As you may have heard, the Equal Employment Opportunity Commission (“EEOC”) released revised EEO-1 reporting guidelines on July 13, 2016 (for an overview of the new guidance in its entirety, see EEOC Issues Revised EEO-1 Proposal). These new guidelines apply to employers with 100 or more employees and require them to report, among other things, hours worked by exempt and non-exempt employees, subdivided by gender, race, ethnicity, job classification, and pay band. For an example of the proposed new reporting form, click here. Although employers and other members of the public will have until August 15, 2016 to comment on the revised proposal, it is unlikely that any further substantive revisions will be made. Currently, it appears that employers will be required to submit the new EEO-1 form on March 31, 2018, giving them approximately a year and a half to prepare their recordkeeping systems to capture the newly required data. Therefore, employers are advised to review, and update if necessary, internal recordkeeping systems to be prepared to report hours worked, and pay data, for calendar year 2017 when filing the EEO-1 on March 31, 2018.

What Are “Hours Worked” And Why Does The EEOC Want Them?

In response to employer requests for guidance concerning the definition of “hours worked,” the EEOC has specified that, for employees covered by the Fair Labor Standards Act (“FLSA”), their hours should be recorded as follows:

Non-exempt Employees: The EEOC should report “hours worked” as defined by the FLSA. “Hours worked” includes time when the employee is actually working (either at the employer’s premises or remotely). Therefore, “hours worked” would not include meal time, vacation, PTO or other leave, even if the non-exempt employee is paid for that time off, and even though the compensation for those hours will be reflected in the W2 data provided on the EE0-1 form.

Exempt Employees. Employers have two options: (1) provide the actual hours of work of exempt employees if the employer already maintains accurate records of this information, or (2) report a proxy of 40 hours per week for full time exempt employees and 20 hours per week for part-time exempt employees, multiplied by the number of weeks the individuals were employed during the reporting year.

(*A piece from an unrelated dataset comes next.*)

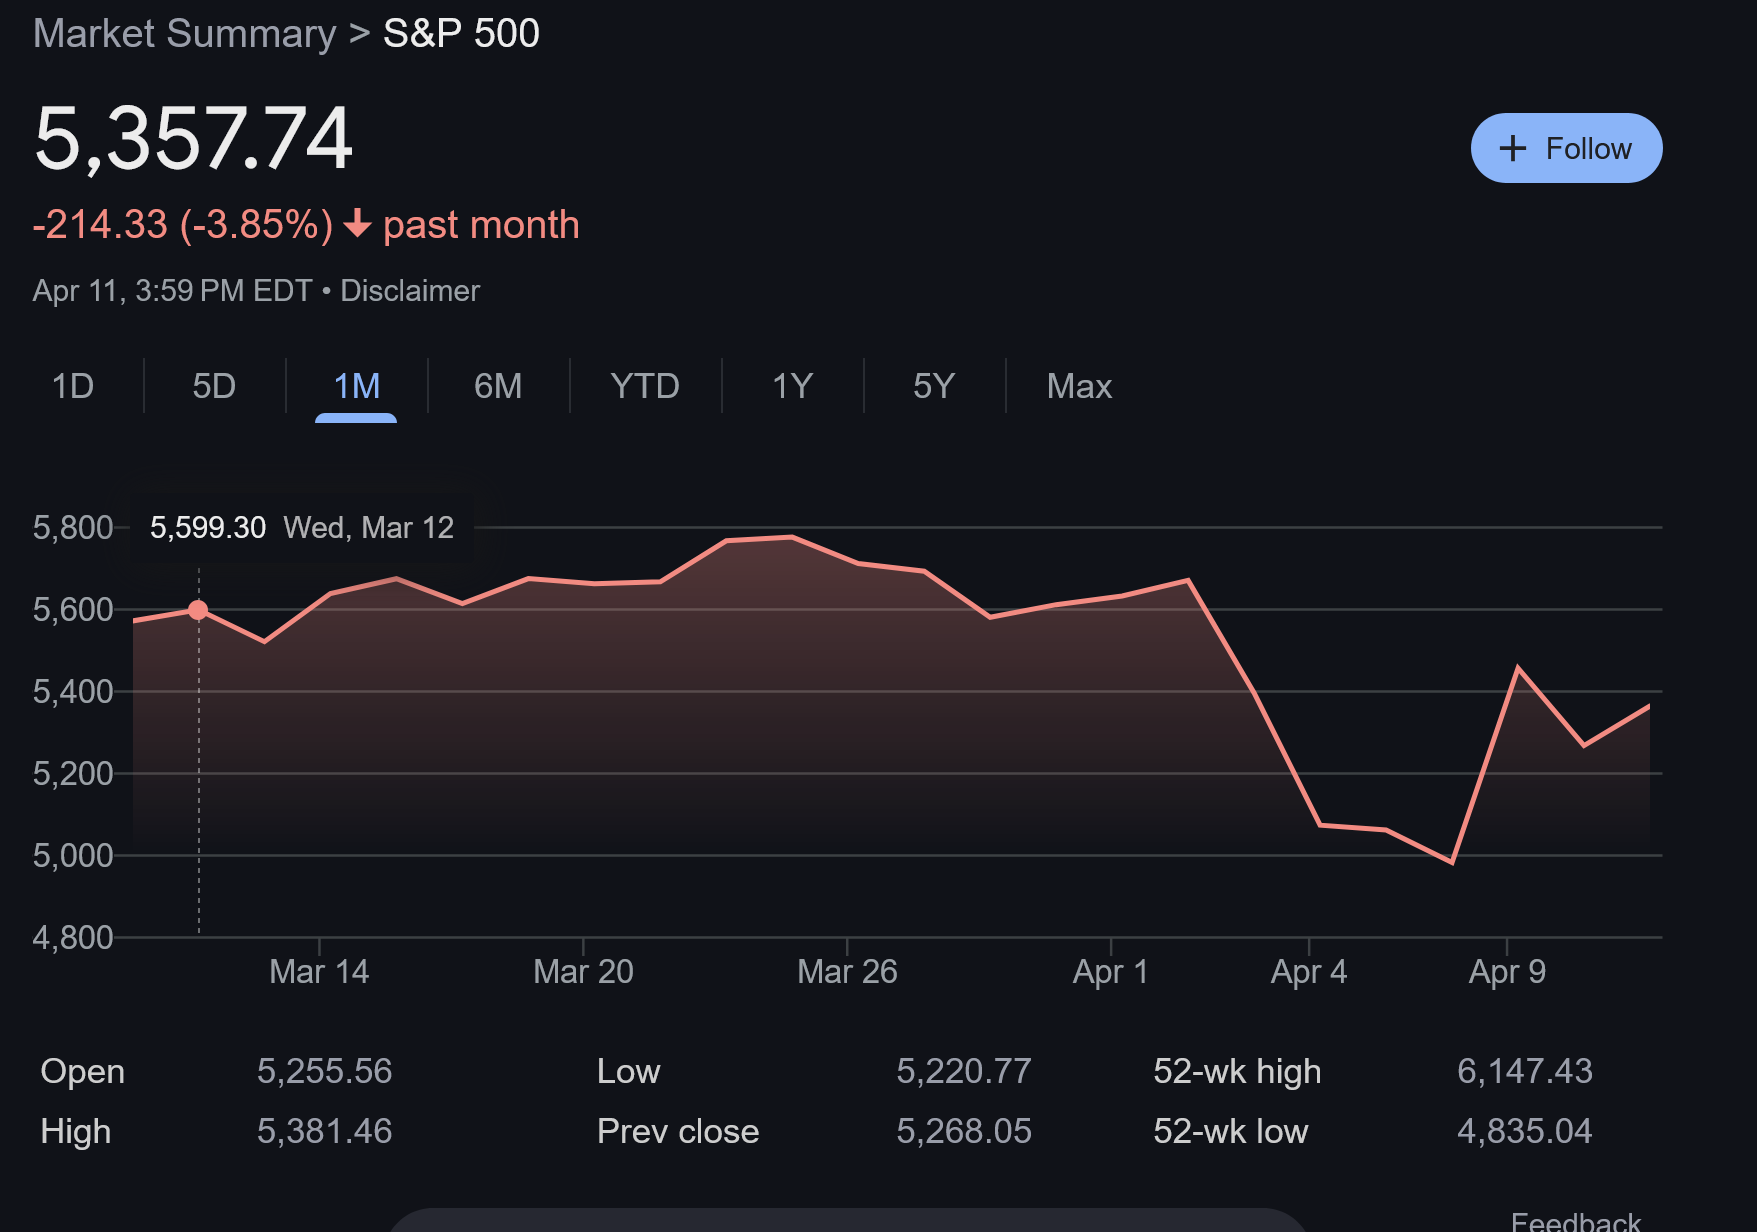Select the 1Y time range tab

(x=792, y=386)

The EEOC provides a few reasons for requiring disclosure of hours worked. First, if the EEOC discovers a pay disparity, it intends to use this information to it assess whether a disparity is caused by the part-time or full-time status of the respective employees, rather than by gender, race, or ethnicity. Second, the EEOC intends to use the hours worked data to assess whether employees in protected classes are subject to discrimination in terms of hours instead of pay, with an employer habitually assigning more hours and overtime to some employees while denying it to others.

Next Steps For Employers

Employers are well-served to apply the same analysis that the EEOC intends to use while doing internal audits to determine if there are statistical concerns, and the reasons behind the patterns. The employer can then consider if actions are warranted now to remediate any issues before 2017, or, be able to explain the legitimate business reasons for any disparities if called upon to defend pay practices.

Employers should also audit time-keeping protocols and policies to be sure that non-exempt employees are accurately recording “hours worked”. Employers should also confirm that their HRIS systems can run reports of hours worked, that do not include paid time off. Additionally, if employers intend to report actual hours worked for exempt employees, rather than the 40 hour proxy for full time employees, then the same recommendations apply.